Use DP when subproblems overlap and exhibit optimal substructure. Replace exponential recursion with polynomial-time tabulation or memoization.

  • Identify: brute-force recursion with repeated work, greedy fails, obvious subproblem decomposition.
  • Goal: define minimal state capturing all necessary history.
  • Complexity: states × transitions per state.

States, Transitions, and Base Cases

Checklist:
1) State definition: dp[i][...]= meaning
2) Base cases: dp[0][...], empty, impossible = -∞/∞
3) Transition: how to go from smaller to larger states
4) Order: topological order consistent with dependencies
5) Answer: which state(s) encode the final solution

Top-Down vs Bottom-Up

  • Top-Down (memoization): natural recursion, compute only needed states.
  • Bottom-Up (tabulation): iterative, has clearer complexity and easier space optimizations.
  • Order: DAG ordering of dependencies; for 1D/2D, use loops with correct direction.
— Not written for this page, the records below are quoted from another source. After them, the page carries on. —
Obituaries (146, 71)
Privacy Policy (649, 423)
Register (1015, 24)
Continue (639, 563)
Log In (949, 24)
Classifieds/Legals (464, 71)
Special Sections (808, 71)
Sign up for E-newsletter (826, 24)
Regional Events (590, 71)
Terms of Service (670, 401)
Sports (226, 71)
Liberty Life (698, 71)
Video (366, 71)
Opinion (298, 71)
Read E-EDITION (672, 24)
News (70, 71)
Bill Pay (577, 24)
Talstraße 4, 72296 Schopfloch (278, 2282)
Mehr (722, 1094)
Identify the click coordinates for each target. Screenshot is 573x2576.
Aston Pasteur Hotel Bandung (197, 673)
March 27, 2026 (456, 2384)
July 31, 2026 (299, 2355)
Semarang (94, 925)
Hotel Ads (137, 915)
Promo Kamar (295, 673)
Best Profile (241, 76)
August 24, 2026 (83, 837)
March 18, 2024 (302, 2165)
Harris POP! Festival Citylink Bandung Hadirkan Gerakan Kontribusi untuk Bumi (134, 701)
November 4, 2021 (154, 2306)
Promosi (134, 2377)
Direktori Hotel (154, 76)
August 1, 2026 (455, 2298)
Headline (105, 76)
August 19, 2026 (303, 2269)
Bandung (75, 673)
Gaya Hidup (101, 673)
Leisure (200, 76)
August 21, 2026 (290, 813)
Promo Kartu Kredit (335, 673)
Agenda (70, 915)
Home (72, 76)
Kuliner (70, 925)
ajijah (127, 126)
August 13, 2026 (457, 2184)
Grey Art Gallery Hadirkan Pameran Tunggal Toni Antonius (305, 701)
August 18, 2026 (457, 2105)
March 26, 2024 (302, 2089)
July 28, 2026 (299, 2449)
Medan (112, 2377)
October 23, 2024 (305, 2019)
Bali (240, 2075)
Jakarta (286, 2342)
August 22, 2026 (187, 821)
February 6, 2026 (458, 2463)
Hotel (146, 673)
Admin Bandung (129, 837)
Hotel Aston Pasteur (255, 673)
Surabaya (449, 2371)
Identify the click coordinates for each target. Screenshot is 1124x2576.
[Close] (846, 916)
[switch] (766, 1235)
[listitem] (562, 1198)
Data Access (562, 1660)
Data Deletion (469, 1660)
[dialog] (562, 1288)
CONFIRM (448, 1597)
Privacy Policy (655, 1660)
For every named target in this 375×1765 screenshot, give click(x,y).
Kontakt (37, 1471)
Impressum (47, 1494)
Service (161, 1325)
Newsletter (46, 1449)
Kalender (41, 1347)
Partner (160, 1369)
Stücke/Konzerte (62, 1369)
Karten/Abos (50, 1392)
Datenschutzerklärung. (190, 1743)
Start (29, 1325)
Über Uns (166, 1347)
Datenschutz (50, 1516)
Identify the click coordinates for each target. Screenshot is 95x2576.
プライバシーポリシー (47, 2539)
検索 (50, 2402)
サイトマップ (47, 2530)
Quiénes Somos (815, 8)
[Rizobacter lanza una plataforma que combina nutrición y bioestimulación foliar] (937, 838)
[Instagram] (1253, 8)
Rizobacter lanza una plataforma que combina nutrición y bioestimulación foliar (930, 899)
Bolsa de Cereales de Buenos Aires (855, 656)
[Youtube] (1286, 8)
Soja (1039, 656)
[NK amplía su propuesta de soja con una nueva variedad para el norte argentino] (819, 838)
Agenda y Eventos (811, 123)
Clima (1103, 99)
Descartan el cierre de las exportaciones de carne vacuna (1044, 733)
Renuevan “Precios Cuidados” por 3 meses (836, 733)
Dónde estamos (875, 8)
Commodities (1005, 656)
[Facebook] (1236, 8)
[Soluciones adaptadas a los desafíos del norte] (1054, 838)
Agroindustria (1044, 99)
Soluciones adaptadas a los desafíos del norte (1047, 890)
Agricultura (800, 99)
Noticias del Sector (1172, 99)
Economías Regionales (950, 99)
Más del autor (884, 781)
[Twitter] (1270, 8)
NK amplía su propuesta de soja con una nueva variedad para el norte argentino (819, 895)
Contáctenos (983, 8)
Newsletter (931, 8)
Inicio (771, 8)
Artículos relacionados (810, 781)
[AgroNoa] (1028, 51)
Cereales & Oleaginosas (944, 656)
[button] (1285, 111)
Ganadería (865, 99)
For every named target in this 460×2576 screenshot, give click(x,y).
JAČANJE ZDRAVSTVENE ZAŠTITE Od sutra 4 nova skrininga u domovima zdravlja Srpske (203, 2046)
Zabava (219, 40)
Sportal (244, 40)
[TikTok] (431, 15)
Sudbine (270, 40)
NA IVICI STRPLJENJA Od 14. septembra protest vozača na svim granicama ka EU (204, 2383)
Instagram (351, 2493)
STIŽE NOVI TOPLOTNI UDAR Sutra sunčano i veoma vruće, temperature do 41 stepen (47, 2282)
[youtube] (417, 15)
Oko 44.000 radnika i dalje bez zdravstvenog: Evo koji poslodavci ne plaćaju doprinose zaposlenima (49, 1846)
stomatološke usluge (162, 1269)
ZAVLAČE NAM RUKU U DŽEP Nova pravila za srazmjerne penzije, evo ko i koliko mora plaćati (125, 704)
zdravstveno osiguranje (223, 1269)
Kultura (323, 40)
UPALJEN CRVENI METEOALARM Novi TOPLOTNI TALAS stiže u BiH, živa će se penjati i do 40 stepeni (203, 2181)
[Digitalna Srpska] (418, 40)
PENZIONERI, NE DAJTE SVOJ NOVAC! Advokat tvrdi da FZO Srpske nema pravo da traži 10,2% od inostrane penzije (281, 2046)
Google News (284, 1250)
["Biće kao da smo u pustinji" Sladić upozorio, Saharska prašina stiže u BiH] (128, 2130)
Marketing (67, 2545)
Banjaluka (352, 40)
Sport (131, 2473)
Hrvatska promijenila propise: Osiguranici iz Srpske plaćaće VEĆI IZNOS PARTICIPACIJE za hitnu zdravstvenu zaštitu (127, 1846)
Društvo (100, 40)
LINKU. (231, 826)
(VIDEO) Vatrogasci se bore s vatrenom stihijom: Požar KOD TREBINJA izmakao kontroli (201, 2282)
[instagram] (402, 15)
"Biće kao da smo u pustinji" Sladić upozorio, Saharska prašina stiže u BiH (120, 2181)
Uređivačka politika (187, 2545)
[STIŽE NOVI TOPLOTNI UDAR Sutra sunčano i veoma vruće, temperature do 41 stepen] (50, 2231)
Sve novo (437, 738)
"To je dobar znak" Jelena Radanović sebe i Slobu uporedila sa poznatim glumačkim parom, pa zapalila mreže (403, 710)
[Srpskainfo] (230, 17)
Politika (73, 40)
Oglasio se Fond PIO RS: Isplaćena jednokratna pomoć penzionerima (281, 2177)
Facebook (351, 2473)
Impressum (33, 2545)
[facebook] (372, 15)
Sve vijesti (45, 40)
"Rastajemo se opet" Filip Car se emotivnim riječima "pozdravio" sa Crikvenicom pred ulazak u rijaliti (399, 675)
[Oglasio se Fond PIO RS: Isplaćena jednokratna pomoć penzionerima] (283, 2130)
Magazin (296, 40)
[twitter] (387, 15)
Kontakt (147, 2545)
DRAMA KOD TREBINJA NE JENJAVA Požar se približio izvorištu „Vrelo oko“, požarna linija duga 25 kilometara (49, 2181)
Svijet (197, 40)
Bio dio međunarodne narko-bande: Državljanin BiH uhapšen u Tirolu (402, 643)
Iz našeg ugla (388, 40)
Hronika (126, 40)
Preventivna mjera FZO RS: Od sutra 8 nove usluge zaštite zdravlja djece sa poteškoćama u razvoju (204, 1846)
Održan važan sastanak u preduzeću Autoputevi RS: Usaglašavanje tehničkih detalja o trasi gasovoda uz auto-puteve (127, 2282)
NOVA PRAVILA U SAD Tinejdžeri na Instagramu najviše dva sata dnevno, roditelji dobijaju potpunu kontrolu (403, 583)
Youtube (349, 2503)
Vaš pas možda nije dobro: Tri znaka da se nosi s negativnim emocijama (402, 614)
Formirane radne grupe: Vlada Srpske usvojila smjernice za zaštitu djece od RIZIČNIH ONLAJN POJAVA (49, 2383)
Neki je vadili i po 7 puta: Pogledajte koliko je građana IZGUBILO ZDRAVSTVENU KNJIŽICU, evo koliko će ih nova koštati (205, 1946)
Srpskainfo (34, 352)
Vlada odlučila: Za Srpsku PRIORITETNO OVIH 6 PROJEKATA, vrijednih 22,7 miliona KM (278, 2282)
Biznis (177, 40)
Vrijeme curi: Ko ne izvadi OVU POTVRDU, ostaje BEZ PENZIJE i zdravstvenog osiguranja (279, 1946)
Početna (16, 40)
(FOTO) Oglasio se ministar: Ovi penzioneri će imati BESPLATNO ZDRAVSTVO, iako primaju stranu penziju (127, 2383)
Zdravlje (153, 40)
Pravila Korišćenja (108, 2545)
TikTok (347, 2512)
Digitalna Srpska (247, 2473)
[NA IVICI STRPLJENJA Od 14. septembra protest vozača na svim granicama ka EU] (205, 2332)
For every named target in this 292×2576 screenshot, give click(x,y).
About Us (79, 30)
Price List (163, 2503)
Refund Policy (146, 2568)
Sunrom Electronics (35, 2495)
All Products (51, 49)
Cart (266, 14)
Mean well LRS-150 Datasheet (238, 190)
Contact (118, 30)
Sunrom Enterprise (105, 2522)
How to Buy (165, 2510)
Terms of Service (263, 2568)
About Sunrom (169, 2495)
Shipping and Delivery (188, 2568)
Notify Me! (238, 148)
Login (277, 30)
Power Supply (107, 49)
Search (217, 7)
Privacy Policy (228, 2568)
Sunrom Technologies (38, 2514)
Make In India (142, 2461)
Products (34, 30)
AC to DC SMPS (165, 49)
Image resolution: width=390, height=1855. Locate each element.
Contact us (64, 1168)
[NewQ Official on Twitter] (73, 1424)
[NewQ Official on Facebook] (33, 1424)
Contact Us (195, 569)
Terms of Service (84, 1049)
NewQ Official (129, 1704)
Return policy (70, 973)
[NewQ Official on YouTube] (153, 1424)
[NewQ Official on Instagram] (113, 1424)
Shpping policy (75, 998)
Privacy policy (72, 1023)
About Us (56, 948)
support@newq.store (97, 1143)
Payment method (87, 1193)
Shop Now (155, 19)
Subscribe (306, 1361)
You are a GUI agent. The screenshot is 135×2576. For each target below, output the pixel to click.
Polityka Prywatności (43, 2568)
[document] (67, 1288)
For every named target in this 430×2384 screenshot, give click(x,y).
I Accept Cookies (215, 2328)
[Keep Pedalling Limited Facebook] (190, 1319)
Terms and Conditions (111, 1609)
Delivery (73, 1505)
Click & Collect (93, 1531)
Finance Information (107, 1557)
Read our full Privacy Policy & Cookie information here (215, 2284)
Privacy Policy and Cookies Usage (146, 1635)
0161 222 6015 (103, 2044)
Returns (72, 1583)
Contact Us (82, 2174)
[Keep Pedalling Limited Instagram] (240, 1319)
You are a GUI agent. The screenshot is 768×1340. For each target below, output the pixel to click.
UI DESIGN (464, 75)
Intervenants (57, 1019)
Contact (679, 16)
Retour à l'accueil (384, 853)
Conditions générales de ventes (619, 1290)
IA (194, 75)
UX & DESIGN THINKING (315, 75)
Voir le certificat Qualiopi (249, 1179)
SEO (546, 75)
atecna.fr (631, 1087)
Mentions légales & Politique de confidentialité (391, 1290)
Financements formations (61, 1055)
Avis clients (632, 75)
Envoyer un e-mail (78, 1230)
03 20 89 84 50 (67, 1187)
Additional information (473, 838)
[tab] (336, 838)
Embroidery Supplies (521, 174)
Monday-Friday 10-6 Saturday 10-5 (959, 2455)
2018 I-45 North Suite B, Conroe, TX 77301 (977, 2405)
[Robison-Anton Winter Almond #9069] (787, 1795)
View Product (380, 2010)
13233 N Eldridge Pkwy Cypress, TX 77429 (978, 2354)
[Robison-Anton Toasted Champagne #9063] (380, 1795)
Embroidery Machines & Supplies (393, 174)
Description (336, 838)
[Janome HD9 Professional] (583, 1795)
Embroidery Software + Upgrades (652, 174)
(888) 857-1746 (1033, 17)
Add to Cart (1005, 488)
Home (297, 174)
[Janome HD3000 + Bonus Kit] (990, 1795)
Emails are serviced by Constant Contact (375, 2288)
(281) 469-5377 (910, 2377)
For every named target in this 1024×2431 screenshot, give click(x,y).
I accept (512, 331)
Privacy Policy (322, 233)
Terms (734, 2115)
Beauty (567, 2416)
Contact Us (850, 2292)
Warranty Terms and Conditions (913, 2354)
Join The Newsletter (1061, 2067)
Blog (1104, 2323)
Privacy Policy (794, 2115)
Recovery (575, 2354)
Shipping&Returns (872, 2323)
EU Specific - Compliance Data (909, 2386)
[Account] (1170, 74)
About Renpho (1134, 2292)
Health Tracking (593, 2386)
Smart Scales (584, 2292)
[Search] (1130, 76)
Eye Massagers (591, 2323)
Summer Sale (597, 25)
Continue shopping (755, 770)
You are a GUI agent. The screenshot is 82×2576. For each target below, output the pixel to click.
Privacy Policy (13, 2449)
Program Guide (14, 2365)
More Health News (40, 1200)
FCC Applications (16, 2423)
0/1 and Unbounded Knapsack

// 0/1 knapsack: maximize value with weight limit W
function knapsack01(weights, values, W) {
  const dp = Array(W + 1).fill(0);
  for (let i = 0; i < weights.length; i++) {
    for (let w = W; w >= weights[i]; w--) {
      dp[w] = Math.max(dp[w], dp[w - weights[i]] + values[i]);
    }
  }
  return dp[W];
}

// Unbounded knapsack (unlimited items)
function knapsackUnbounded(weights, values, W) {
  const dp = Array(W + 1).fill(0);
  for (let i = 0; i < weights.length; i++) {
    for (let w = weights[i]; w <= W; w++) {
      dp[w] = Math.max(dp[w], dp[w - weights[i]] + values[i]);
    }
  }
  return dp[W];
}

LIS: O(n^2) DP and O(n log n)

// O(n log n) LIS length via patience sorting
function LISLength(a) {
  const tails = [];
  for (const x of a) {
    let l = 0, r = tails.length;
    while (l < r) {
      const m = (l + r) >> 1;
      if (tails[m] < x) l = m + 1; else r = m;
    }
    tails[l] = x;
  }
  return tails.length;
}

Tree DP

// Maximum independent set on a tree
function treeMIS(n, adj) {
  const dp0 = Array(n).fill(0); // exclude node
  const dp1 = Array(n).fill(0); // include node
  function dfs(u, p) {
    dp1[u] = 1;
    for (const v of adj[u]) if (v !== p) {
      dfs(v, u);
      dp0[u] += Math.max(dp0[v], dp1[v]);
      dp1[u] += dp0[v];
    }
  }
  dfs(0, -1);
  return Math.max(dp0[0], dp1[0]);
}

Techniques: Space Opt, Bitset, CHT

  • Space optimization: roll arrays when transition uses only previous row/col.
  • Bitset DPs: speed up subset sums and knapsack with word-level ops.
  • Convex Hull Trick: optimize DP of form dp[i] = min_j (m_j x_i + b_j).
  • Divide & Conquer / Knuth optimization: reduce transitions under quadrangle inequality or monotonicity.

Exercises

  1. Implement 0/1 knapsack with item reconstruction.
  2. Compute LIS and return one optimal sequence.
  3. Tree DP: count the number of independent sets modulo 1e9+7.
State design is everything. Keep it minimal yet sufficient to express transitions.